Alan Hâkimiyeti Kimde?
Sedat Laçiner 01 Ocak 1970
AK Parti, geçen hafta sonu Afyon’da kamptaydı. Kampta “çözüm süreci”, “ekonomi” ve “dış politika” konularında 3 ayrı oturum gerçekleştirildi. Bunlardan en hararetli geçeni Çözüm Süreci toplantısı oldu.
Çözüm Süreci toplantısında Genel Başkan Yardımcısı Beşir Atalay, Başbakan Yardımcıları Bülent Arınç, Yalçın Akdoğan, İçişleri Bakanı Efkan Ala, Adalet Bakanı Bekir Bozdağ, Ak Parti Grup Başkanvekilleri Mahir Ünal ve Ahmet Aydın sürece ilişkin konuşan 26 milletvekilinin sorularını yanıtladı. 2 Ekim Cumartesi günü medyaya sızan haberlere göre toplantıya İçişleri Bakanı Efkan Ala’nın sözleri damgasını vurdu.
Buna göre alan hâkimiyetinin zaman zaman PKK’ya geçtiğini itiraf etti ve “Kırsalda terör baskısı arttı, şehirlere inmeye, hâkim olmaya başladılar.

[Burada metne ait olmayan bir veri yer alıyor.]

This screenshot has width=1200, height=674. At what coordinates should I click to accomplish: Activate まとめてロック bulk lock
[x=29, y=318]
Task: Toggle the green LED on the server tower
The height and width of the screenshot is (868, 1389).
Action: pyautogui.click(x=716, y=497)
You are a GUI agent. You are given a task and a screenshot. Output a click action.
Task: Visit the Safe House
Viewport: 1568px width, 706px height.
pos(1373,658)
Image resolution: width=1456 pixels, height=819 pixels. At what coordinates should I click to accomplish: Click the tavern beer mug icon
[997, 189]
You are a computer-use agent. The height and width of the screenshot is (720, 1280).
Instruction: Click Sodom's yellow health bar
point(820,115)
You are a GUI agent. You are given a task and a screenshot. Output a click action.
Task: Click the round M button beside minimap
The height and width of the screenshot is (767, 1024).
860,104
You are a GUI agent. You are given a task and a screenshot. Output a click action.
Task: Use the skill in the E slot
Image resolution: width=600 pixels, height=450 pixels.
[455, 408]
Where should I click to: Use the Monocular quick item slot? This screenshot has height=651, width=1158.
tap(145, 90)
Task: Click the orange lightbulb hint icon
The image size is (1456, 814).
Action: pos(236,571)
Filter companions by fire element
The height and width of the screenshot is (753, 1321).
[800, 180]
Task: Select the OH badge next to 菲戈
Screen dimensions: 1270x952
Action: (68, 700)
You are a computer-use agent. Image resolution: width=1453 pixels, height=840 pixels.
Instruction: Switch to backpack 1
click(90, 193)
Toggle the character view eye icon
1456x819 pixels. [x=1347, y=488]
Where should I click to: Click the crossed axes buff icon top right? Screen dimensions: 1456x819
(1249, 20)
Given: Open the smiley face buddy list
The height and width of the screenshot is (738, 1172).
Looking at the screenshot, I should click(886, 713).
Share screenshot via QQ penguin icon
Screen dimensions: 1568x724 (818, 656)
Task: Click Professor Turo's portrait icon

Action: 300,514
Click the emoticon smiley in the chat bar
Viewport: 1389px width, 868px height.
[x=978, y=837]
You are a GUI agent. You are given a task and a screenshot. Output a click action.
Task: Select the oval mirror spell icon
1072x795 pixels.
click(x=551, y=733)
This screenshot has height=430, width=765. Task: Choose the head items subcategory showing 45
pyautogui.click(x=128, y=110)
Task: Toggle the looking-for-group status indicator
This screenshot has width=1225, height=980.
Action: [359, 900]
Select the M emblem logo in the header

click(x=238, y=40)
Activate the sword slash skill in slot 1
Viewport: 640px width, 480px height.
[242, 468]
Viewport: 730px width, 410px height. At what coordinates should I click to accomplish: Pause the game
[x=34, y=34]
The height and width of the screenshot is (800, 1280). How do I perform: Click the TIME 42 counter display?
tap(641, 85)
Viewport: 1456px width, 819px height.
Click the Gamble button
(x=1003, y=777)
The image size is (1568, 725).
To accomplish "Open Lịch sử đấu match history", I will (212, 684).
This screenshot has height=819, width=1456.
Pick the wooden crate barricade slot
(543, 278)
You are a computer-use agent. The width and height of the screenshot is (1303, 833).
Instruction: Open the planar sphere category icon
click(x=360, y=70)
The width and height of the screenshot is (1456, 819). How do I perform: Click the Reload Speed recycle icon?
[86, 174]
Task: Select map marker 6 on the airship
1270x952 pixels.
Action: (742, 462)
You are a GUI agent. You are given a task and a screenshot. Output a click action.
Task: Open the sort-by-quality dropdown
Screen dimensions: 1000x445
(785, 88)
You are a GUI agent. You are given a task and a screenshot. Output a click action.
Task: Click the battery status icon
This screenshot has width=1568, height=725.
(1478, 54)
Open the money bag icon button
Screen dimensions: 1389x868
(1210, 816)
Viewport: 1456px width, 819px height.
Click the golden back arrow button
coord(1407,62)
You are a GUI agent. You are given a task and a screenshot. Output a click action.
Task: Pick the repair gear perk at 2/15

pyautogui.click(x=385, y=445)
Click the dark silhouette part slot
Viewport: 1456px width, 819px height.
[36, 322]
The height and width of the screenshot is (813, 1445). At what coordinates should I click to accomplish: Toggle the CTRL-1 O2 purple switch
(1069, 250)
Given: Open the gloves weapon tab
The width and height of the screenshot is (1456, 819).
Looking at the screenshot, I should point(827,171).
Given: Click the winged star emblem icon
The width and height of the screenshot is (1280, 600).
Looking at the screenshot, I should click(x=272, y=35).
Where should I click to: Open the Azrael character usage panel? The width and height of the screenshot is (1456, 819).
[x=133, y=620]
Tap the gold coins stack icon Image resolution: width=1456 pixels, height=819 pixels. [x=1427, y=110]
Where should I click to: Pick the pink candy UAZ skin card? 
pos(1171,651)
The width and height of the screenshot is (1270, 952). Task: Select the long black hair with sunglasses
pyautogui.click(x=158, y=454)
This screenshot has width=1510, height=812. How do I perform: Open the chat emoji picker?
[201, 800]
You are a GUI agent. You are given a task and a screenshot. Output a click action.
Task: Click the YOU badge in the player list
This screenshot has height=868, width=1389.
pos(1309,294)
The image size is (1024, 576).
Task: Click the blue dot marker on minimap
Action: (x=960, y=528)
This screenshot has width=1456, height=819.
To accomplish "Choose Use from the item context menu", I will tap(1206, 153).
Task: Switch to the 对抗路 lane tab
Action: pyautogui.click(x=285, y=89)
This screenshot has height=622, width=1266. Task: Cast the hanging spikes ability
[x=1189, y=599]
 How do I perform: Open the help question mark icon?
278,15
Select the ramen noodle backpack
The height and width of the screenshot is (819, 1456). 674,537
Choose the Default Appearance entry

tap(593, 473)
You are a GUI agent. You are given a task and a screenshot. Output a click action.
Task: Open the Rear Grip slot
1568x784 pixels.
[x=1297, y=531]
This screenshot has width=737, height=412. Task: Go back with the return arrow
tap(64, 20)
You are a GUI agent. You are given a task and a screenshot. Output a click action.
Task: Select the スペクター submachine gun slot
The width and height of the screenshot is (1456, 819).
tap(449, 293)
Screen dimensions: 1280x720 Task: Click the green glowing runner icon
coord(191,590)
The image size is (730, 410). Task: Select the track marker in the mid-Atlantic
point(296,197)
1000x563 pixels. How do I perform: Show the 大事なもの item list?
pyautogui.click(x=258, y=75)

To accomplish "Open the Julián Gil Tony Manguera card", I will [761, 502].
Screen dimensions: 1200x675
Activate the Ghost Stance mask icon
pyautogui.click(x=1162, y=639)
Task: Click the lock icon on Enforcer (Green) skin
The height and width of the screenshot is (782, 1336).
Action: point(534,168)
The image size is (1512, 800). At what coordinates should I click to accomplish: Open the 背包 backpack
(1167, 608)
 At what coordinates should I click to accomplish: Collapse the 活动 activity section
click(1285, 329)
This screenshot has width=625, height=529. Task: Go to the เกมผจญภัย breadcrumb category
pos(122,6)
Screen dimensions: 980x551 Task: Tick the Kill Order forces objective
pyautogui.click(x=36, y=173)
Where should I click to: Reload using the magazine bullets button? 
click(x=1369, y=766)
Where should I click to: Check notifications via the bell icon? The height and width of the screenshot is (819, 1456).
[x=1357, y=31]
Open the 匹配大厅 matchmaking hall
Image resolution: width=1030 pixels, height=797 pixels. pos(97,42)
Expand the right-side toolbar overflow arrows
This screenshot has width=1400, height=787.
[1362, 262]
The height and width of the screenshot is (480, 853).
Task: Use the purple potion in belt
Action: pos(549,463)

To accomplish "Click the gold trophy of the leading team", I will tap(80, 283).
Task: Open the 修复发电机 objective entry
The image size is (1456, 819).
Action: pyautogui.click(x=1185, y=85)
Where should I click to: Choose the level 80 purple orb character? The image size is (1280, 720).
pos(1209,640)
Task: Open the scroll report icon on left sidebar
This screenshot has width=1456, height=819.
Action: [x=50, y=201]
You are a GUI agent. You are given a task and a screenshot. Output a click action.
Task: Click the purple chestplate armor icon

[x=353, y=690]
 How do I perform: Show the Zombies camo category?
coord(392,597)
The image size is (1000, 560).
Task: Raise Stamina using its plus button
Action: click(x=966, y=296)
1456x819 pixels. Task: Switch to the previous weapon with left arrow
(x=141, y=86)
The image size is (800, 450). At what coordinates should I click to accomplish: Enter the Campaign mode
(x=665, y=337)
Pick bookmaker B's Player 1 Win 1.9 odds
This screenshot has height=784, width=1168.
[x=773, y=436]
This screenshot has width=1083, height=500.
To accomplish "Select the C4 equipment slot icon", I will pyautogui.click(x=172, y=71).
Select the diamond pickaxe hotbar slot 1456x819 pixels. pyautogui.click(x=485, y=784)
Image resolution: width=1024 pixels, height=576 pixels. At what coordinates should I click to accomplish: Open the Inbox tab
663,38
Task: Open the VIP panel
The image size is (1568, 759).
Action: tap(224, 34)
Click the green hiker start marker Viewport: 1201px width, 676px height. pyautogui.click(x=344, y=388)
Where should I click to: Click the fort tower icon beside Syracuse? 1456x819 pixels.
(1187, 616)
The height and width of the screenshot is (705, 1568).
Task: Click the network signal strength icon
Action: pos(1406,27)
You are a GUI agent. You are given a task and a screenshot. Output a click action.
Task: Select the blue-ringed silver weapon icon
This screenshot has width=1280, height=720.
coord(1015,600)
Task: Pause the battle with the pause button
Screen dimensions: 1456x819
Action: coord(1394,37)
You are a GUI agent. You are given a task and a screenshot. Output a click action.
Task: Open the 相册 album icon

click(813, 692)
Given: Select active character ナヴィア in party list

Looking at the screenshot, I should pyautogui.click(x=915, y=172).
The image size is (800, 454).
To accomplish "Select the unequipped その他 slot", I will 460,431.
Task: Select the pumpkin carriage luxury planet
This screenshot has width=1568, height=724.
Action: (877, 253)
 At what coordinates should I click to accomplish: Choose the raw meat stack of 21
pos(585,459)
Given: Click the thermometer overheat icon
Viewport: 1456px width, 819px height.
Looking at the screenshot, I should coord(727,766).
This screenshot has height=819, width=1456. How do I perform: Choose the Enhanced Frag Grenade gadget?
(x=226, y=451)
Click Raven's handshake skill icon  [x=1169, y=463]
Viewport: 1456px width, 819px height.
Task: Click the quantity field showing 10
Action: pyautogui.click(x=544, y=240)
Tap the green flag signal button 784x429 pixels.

Bu süreçte seçime gidilmez, kamu düzenini sağlayacağız, seçime o atmosferde gideceğiz” dedi…
Dışarı sızan bu sözler, kamuoyunda beklenmedik bir hareketlenmeye yol açınca İçişleri Bakanlığı haberin içeriğinin doğru olmadığını açıkladı, ancak kamuoyu doğrusu bu yalanlama ile ikna olmadı…
İçişleri Bakanı birebir bu sözlerle mi ifade etmiştir, bilemiyorum, ancak devletin bölgede, hatta İstanbul’un kimi mahallelerinde alan hâkimiyetini zaman zaman kaybettiği, hatta bugün dahi devlet egemenliğine açıkça meydan okunduğu, örgütü şehirlerde etkisini arttırdığı gün gibi ortada. Bunu anlamak için bakan düzeyinde bir açıklamaya da gerek yok…
ÖRGÜTÜN KAZANIMLARI
PKK, Çözüm Süreci’ni istismar ederek, çatışmasızlık döneminde kendisine dokunulmayacağını hesap ederek özellikle bölgede sokaklara hâkim olmaya başladı. Kırsalda ise ne yaparsa yapsın, kimse ona karışmadığı için köy ve mezralarda devlet yanlısı Kürt gruplar sindirildi veya göçe zorlandı. Halk arasında onlarca yıl sürmüş olan bu mücadeleyi PKK’nın kazandığı, devletin tasını tarağını toplayıp gitmeye hazırlandığı algısı güçlü bir şekilde oluşturuldu. Yani PKK soruna psikolojik açıdan yaklaştı ve beyinlerdeki güçlü devlet algısını yerle bir etti. Geçmişte devletin yanında yer almış ailelere tacizler arttı, özellikle korucu veren köyler paniğe kapıldı.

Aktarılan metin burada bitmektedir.